Het verschil tussen nominale en reële rente is wel van belang. Stel, u ontvangt een mooie 7 procent couponrente op uw staatsobligatie. Dat is nu nauwelijks voor te stellen, maar in de vorige eeuw was dat niet bijzonder. Het is in ieder geval aanmerkelijk meer dan de rente van 0,36 procent die beleggers momenteel moeten betalen over hun aan de staat uitgeleende geld. We hebben het hier in beide gevallen over een tienjaars staatslening.
Die 7 procent had echter een reden. De inflatieverwachting was destijds ook aanmerkelijk hoger. Er was bijvoorbeeld net een forse olieprijsverhoging doorgevoerd door de OPEC waardoor de inflatieverwachting oploopt naar 8 procent. De reële rente blijkt dan 1 procent negatief!
Zo bezien bent u met die 0,36 procent negatief van nu toch iets beter af. Met andere woorden, het gaat niet om het bedrag dat u in de vorm van rente in handen krijgt, maar om de koopkracht ervan.
Nu blijkt de reële rente in de vorige eeuw tot drie keer toe negatief te zijn geweest. In de jaren ’60 onder meer door toedoen van de kapitaalcontroles van het Bretton Woods stelsel. Rondom beide wereldoorlogen dook de reële rente nog veel dieper in het rood. Na afloop van zowel de Eerste als de Tweede Wereldoorlog was de reële rente zelfs meer dan 5 procent negatief. Dat had veel te maken met de indertijd hoge inflatie.
Maar er speelt meer. Net als destijds kampen ook nu de overheden wereldwijd met enorme tekorten op de begroting. De staatschulden zijn zo omvangrijk dat het waarschijnlijk onmogelijk is om daar op een normale manier vanaf te komen.

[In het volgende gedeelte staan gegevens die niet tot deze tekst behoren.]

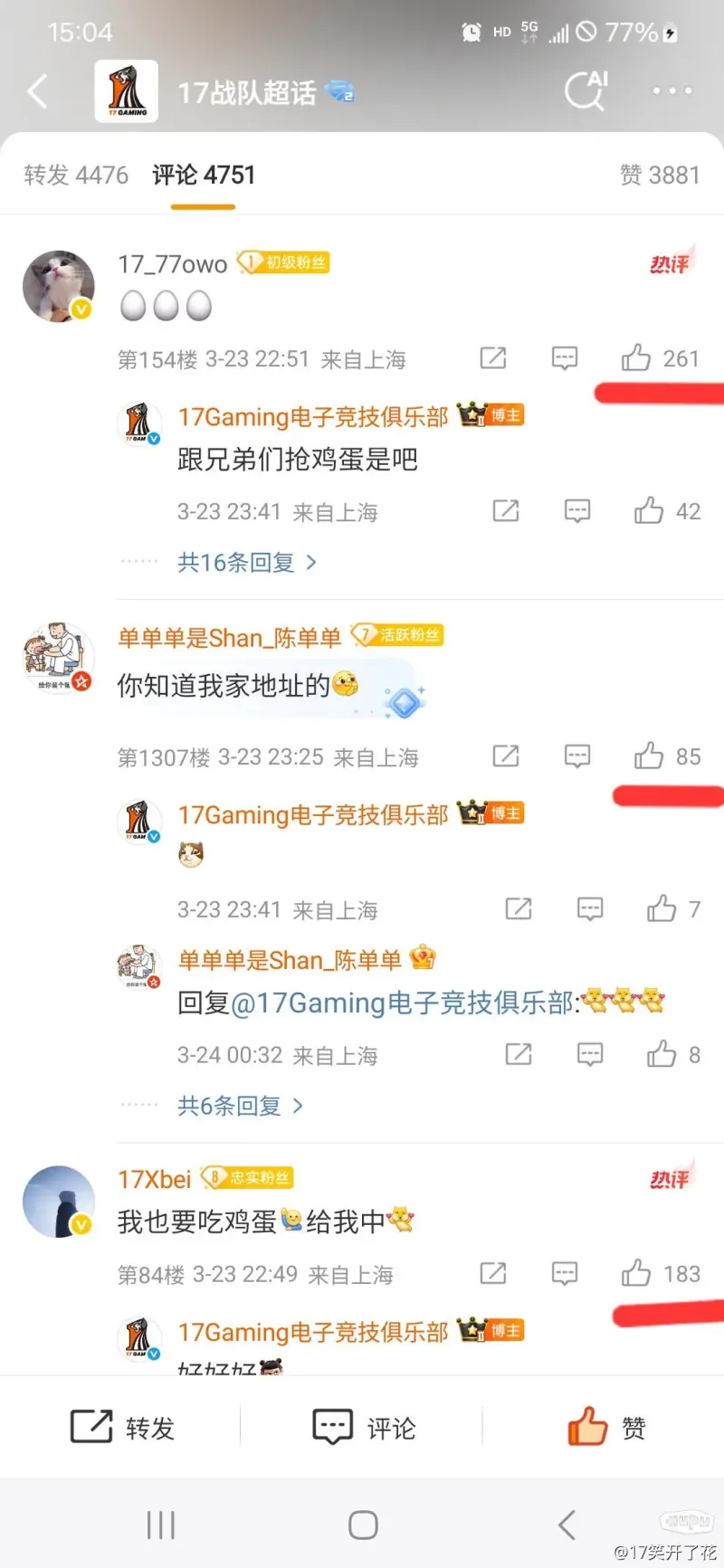Open the three-dot more menu

click(672, 90)
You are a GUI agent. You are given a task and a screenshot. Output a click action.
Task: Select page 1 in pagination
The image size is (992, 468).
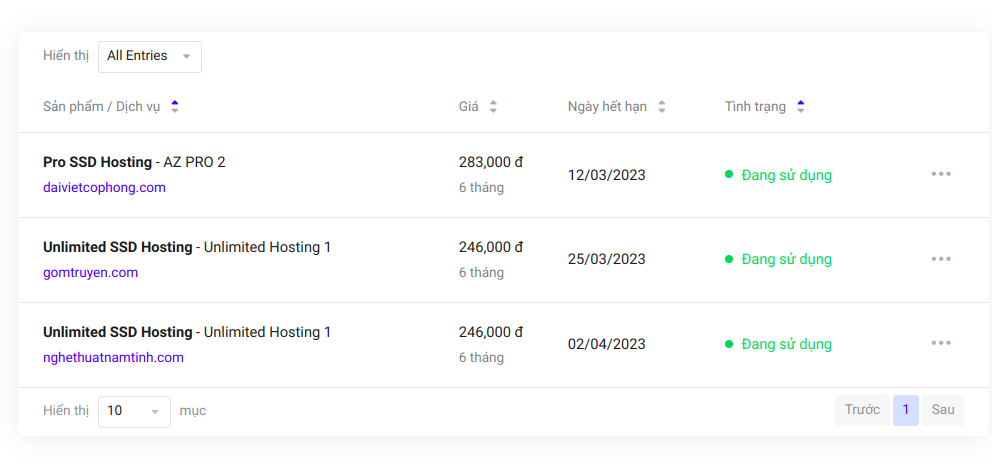(x=905, y=410)
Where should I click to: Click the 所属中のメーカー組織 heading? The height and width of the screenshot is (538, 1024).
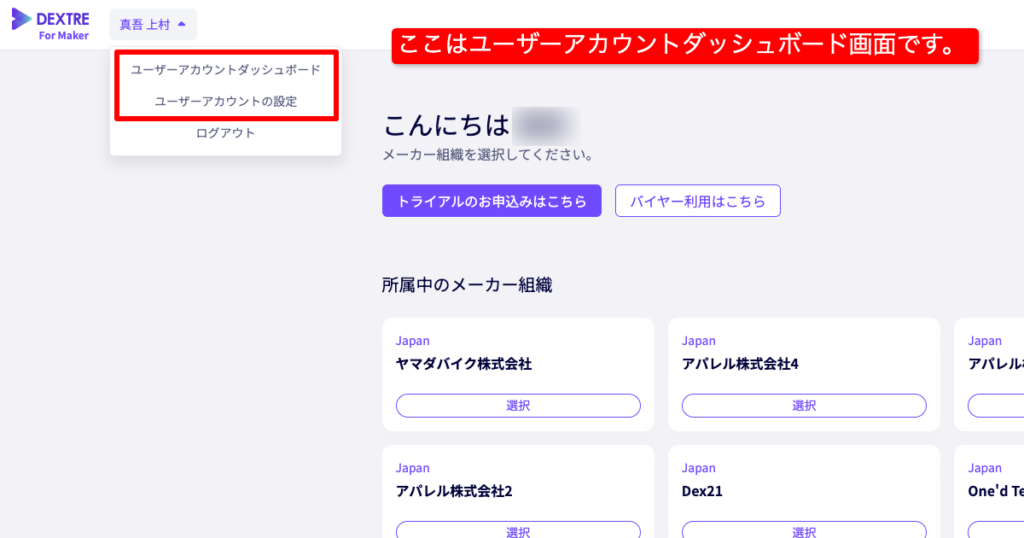(467, 285)
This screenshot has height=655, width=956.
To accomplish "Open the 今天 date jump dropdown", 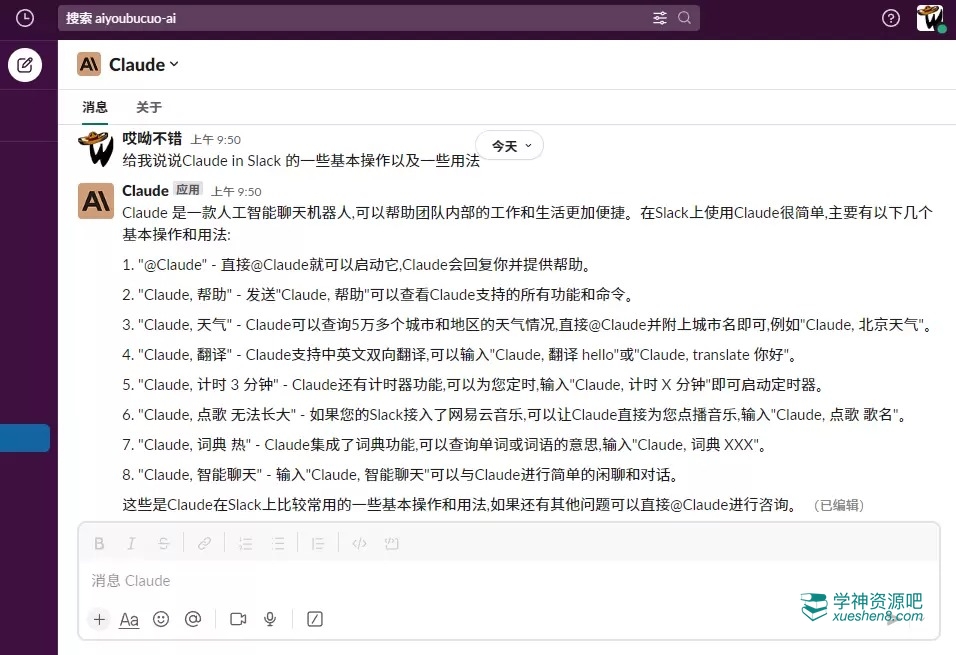I will tap(510, 146).
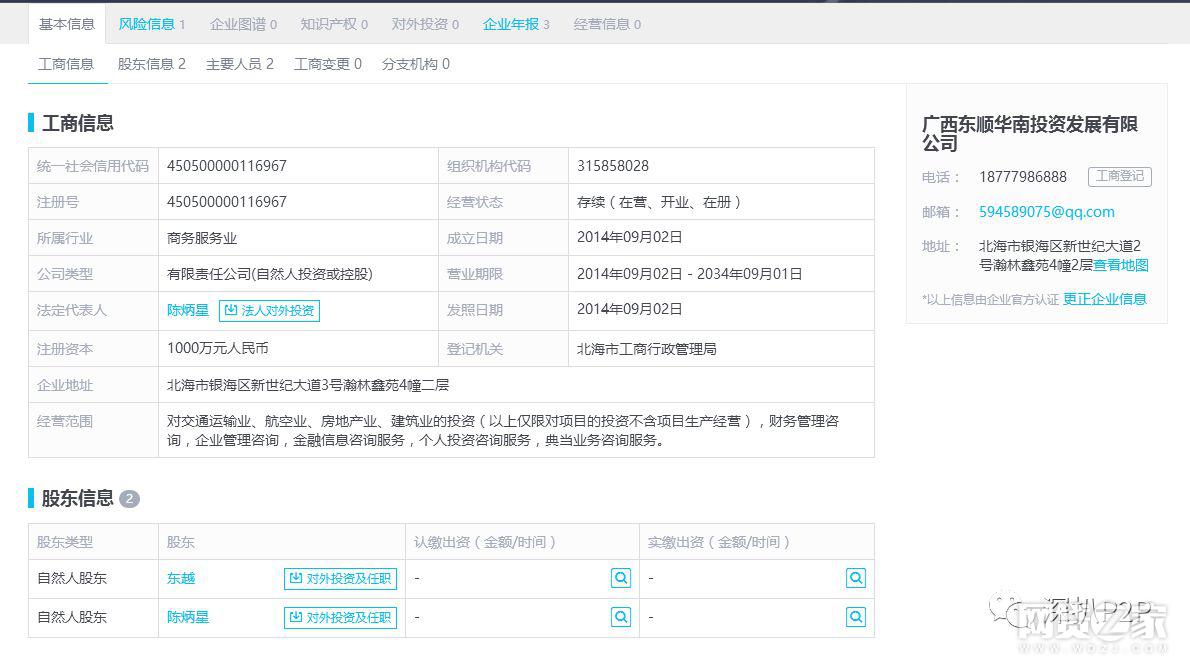View the 分支机构 sub-tab
Viewport: 1190px width, 663px height.
[x=415, y=64]

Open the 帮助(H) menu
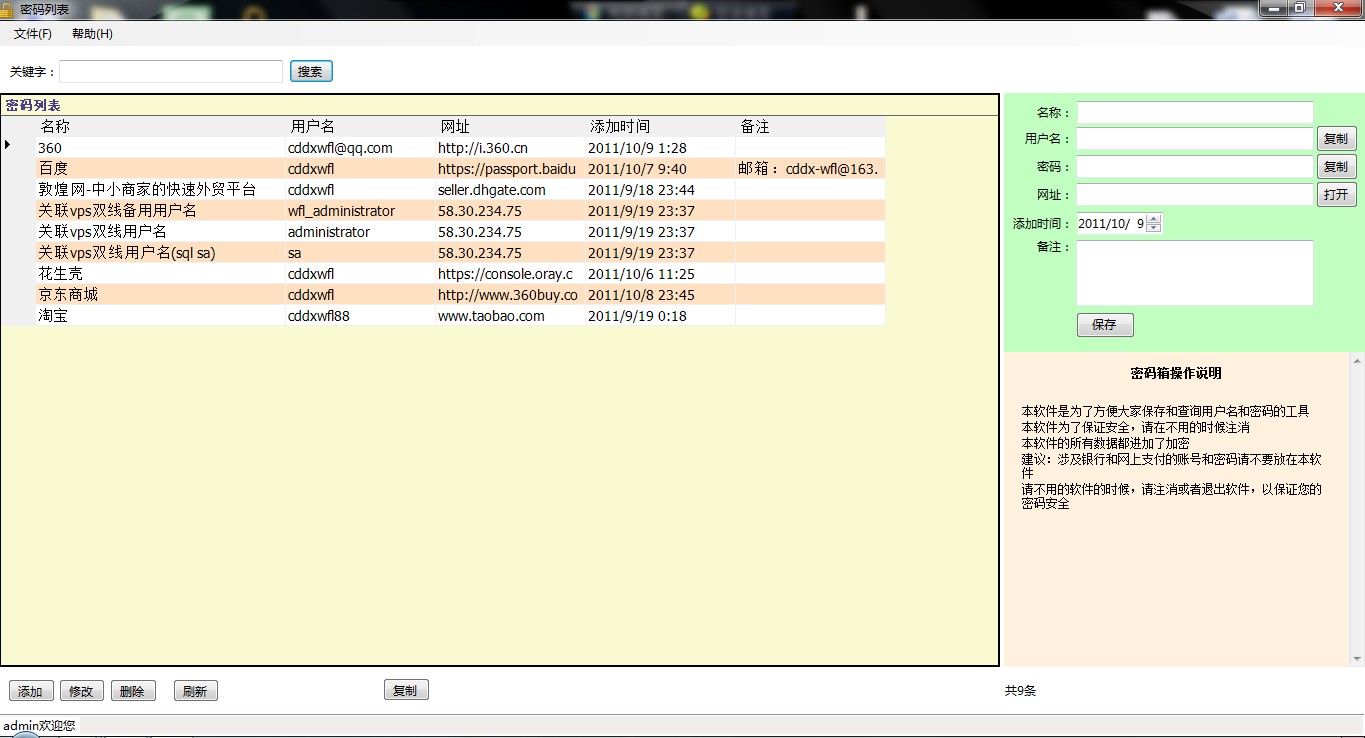pyautogui.click(x=92, y=34)
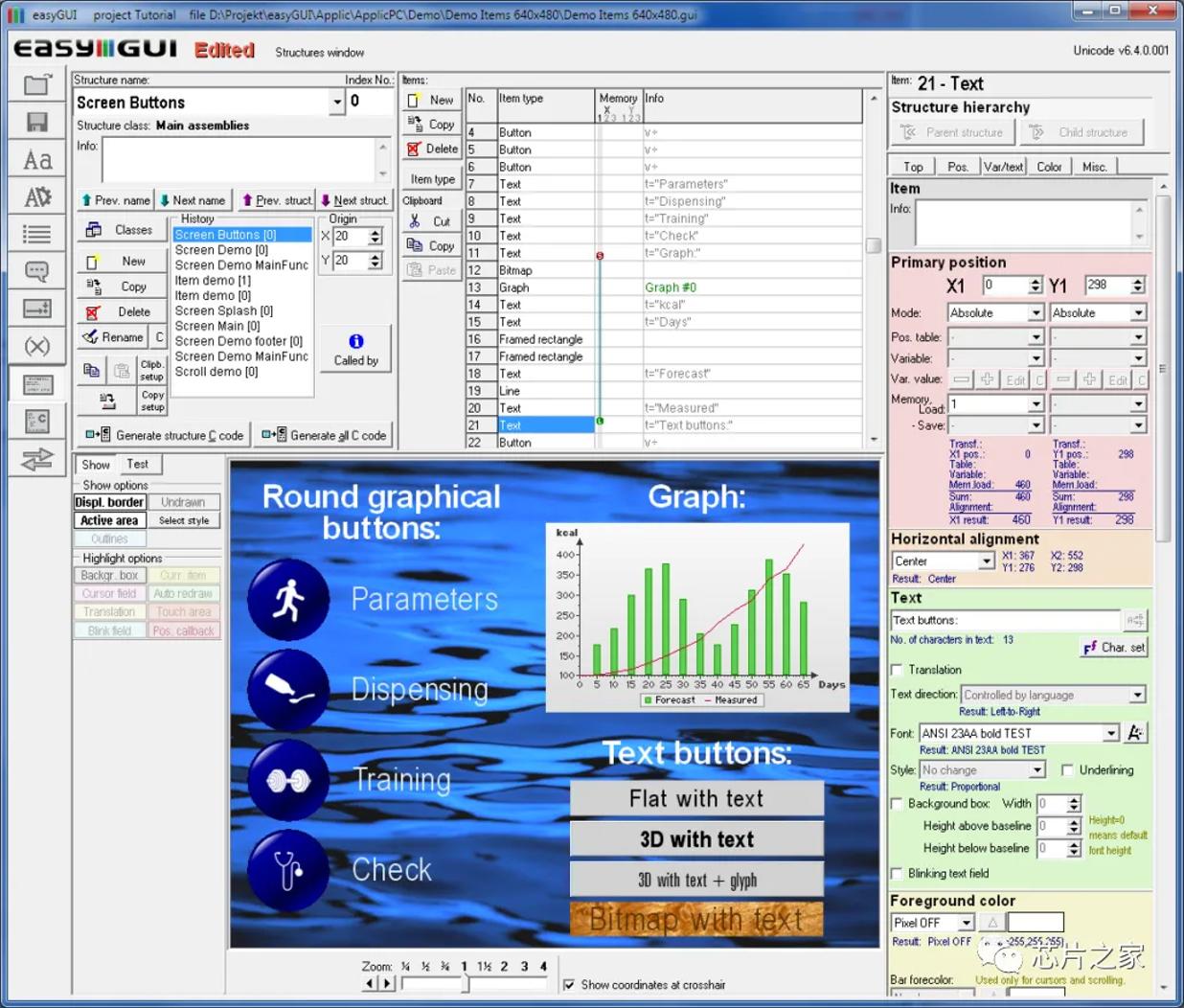
Task: Open the fonts 'Aa' sidebar icon
Action: [x=37, y=160]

Bezuinigen? Iedere politicus die draconische maatregelen aankondigt wordt genadeloos weggestemd. Belastingverhogingen? Idem. Zou economische groei dan de oplossing zijn? Misschien, maar dan moet de economie wel jarenlang flink bovengemiddeld groeien. Het is de vraag of dat kan in een sterk vergrijzende wereld.
Er resteert eigenlijk nog maar één serieuze optie en dat is financiële repressie. Overheden - of beter hun handlangers in de vorm de centrale banken - houden de rente laag. Lager dan anders het geval zou zijn bij de huidige conditie van de economie. Het houdt de torenhoge schuldenlast betaalbaar.
Enige inflatie kan daarbij ook geen kwaad. Inflatie zorgt er immers voor dat de waarde van geld afneemt, dus ook de waarde van uitstaande schulden.
Natuurlijk kunnen er altijd onverwachte dingen gebeuren. Vergeet daarom niet dat het van belang is om voor de korte termijn behoudend te zijn. En hoe kort kort is, is per persoon verschillend. Voor de één is dat drie jaar, voor de ander misschien vijf jaar.
Als u die korte termijn ongeacht de beursontwikkelingen met gemak kunt doorkomen, dan heeft u de ruimte om voor de langere termijn te beleggen en hoeft u nooit te verkopen als het spannend wordt op de beurs. Wie dus spaart als een pessimist (rekeninghouden met onverwachte financiële tegenvallers), kan investeren (met de niet benodigde gelden) als een optimist.